What is expected:
Output exactly the lines from the one with "Task: Click the string" to the close of the records below, first and last included.

Exercise material:
*** Begin section ***

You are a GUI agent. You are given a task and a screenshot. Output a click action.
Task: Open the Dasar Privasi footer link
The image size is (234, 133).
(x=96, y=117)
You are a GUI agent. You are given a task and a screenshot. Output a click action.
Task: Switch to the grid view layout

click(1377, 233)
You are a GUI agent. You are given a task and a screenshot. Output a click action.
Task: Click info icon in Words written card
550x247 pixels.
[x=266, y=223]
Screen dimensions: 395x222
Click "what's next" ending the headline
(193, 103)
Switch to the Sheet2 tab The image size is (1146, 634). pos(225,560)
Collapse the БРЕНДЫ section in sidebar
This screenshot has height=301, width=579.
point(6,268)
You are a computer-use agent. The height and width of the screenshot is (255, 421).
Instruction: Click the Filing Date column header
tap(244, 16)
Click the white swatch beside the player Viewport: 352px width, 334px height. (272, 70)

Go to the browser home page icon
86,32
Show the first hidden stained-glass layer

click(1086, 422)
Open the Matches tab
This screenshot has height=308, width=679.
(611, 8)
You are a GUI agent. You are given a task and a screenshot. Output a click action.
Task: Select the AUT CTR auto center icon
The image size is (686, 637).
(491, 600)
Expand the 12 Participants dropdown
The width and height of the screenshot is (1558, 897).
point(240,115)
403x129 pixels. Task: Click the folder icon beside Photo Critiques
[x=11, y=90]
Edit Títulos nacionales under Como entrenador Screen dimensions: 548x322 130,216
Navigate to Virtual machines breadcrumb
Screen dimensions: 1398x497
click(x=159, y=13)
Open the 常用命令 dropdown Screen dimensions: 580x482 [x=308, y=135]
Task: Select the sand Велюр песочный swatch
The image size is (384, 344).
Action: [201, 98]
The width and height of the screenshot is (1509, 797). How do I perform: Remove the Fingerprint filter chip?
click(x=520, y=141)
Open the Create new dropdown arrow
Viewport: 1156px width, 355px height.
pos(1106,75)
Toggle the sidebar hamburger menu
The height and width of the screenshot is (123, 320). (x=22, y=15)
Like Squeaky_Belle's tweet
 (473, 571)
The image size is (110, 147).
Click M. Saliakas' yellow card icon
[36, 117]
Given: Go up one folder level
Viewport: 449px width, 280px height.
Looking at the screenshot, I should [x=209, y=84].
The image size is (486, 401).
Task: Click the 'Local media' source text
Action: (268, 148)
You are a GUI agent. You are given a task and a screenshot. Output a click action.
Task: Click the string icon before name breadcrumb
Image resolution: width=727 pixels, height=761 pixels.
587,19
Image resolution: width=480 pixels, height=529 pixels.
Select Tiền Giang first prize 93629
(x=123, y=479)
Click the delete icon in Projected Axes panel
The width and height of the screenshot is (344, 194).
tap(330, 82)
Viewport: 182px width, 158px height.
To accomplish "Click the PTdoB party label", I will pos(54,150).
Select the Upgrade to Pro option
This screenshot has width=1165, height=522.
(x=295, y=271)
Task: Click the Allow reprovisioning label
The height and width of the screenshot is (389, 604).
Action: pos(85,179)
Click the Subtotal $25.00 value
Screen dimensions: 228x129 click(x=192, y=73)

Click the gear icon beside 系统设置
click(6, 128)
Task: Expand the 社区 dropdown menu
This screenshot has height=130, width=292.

*** End section ***

Answer to this task:
Task: Click the string icon before name breadcrumb
Image resolution: width=727 pixels, height=761 pixels.
587,19
Image resolution: width=480 pixels, height=529 pixels.
Select Tiền Giang first prize 93629
(x=123, y=479)
Click the delete icon in Projected Axes panel
The width and height of the screenshot is (344, 194).
tap(330, 82)
Viewport: 182px width, 158px height.
To accomplish "Click the PTdoB party label", I will pos(54,150).
Select the Upgrade to Pro option
This screenshot has width=1165, height=522.
(x=295, y=271)
Task: Click the Allow reprovisioning label
The height and width of the screenshot is (389, 604).
Action: pos(85,179)
Click the Subtotal $25.00 value
Screen dimensions: 228x129 click(x=192, y=73)

Click the gear icon beside 系统设置
click(6, 128)
Task: Expand the 社区 dropdown menu
This screenshot has height=130, width=292.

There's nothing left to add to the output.